Today's update doesn't really concern actual trunk repairs, but rather repairs that are necessary to continue the trunk repairs. Plus, they're all in the same area, so I lumped them together here. After working with Nick on getting everything to fit correctly, I found that by pushing the rear sheetmetal around with my Porta-Power, I could change the way it fits and get a very good gap all the way around the trunk lid. Unfortunately, it needs to be pushed in so many different directions that I would have to brace it in all directions before I weld it all back together--it would look like I was building a tube-chassis under the car. So I decided that I would replace as many of the factory supports as possible, including the cross brace and trunk floor. But before I could even do that, I had to repair the inner fenders, which is what I did today.

InnerFender4326532.jpg (76227 bytes)
You can see how bad the inner fender was. The arrows indicate where
the rear cross brace is welded to the inner fender. Obviously, there's
nothing to which to weld at the moment.

You may recall that the inner fenders were in pretty rough shape with perforation along the top and bottom edges. I'm not going to concern myself with the upper edges right now, but the lower edges needed to be rebuilt before I could reinstall the rear cross brace. The trunk floor folds over at the outer edges of the trunk and is spot-welded to the inner fender. The groove between the two tends to collect water and other debris, so it rusts pretty badly there. So I drilled out the spot welds, separated the panels, then cut out the lower edge of the inner fender.

Inner_Fender_Cut643643.jpg (62920 bytes)
First I cut away the outer skin of the inner fender, leaving the trunk floor
intact. You can see the spot-welds that held them together along the bottom.

Next, I cut away the damaged area of the trunk floor. The area has an interesting concave shape to it that would be virtually impossible for me to duplicate, but since this is an area that nobody will ever see again, I cut a corner (ha!) and simply bent my patch to the same angle and welded it in. I used a series of spot welds until the entire seam was closed up. Then I dressed it with my grinder so that it looked good from inside the trunk.
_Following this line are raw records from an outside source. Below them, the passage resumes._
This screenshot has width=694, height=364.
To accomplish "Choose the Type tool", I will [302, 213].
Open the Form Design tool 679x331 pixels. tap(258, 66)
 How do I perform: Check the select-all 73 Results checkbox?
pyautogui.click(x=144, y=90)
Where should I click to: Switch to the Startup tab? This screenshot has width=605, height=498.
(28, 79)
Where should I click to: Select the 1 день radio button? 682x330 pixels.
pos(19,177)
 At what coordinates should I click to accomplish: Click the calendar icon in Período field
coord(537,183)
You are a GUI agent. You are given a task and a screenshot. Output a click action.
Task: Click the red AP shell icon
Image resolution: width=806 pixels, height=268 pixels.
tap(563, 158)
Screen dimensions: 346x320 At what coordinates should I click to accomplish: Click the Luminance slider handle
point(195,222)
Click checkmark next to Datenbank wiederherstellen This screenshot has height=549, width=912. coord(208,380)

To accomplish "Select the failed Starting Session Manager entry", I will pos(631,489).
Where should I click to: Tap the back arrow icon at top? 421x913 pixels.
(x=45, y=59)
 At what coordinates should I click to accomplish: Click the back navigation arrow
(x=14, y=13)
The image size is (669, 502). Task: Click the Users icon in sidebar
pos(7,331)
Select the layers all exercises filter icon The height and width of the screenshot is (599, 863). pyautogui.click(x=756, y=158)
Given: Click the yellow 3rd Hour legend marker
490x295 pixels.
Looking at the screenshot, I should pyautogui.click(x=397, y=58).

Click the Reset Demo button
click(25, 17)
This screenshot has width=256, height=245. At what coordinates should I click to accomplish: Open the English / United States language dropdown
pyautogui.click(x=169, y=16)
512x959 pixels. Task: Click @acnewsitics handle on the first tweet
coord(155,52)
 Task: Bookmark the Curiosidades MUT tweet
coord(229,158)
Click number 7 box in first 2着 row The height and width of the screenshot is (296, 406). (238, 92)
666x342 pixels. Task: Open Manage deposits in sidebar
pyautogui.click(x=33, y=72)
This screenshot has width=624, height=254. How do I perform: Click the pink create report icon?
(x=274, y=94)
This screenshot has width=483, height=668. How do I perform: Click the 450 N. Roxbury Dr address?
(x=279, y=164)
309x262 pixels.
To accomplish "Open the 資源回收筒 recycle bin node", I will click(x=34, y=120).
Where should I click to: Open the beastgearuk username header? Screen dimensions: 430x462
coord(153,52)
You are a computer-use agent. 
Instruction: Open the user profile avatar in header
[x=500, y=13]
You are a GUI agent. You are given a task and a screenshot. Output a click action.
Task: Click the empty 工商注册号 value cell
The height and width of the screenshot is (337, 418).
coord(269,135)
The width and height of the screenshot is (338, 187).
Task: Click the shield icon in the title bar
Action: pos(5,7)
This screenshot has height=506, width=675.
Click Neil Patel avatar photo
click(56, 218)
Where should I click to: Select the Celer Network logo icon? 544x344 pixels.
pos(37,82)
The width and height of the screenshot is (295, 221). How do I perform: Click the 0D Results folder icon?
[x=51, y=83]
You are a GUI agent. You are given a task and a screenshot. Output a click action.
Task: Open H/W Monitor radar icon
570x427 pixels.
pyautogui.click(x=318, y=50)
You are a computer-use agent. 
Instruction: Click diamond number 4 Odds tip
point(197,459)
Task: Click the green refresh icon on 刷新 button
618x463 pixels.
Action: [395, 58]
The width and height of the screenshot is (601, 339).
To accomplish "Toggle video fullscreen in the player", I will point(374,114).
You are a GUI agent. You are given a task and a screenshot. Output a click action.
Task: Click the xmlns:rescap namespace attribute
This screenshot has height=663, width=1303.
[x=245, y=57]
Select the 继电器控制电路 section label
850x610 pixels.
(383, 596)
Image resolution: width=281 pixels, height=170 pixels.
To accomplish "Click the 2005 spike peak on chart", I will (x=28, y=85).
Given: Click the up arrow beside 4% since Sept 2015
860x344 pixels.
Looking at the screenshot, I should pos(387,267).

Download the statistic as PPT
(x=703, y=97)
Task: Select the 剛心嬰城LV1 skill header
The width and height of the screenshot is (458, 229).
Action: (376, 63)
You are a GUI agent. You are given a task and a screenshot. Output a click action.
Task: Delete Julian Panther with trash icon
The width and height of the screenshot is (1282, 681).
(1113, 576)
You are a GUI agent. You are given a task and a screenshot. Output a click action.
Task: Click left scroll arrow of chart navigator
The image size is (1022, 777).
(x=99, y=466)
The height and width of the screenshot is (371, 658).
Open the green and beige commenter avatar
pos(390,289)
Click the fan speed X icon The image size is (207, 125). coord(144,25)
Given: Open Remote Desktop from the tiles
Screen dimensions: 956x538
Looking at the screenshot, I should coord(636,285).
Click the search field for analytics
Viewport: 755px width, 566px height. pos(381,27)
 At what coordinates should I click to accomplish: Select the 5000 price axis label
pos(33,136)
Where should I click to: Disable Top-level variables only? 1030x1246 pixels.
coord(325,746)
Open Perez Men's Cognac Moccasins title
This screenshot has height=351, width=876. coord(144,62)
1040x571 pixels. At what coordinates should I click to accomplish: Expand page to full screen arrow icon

Trunk_Floor_Cut_23532.jpg (53814 bytes)
I cut out the trunk floor damage, but left enough of a lip at the top to
which I could weld the patch. In this way, the weld would be strong
and easier to grind down and hide.

Trunk_Floor_Patch_432643.jpg (45570 bytes)
New patch welded in. Arrow indicates where the floor goes from
a concave shape to the convex shape I was forced to use. Nobody will
ever notice.

Once I had the trunk floor repaired, I used cardboard to make a template for a patch for the inner fender. I also added enough additional metal to form a 3/4" lip on the bottom edge near the back of the car--this was entirely rusted away (see top photo). That lip would serve as the locating point for the rear cross brace. Then I spot-welded it in place, spot-welded it to the floor as original (I drilled a 3/16" hole and welded the two together--it looks pretty authentic). I finish welded the joint by using a series of spot-welds and jumped from one end to the other to reduce heat build-up in the part. I have found that using a low heat setting and very slow wire feed combined with a short lead on the weld tip makes very nice welds. Check it out:

Inner_Fender_Repair_4326.jpg (52708 bytes)
Inner fender patch from the outside. Note spot welds along the bottom.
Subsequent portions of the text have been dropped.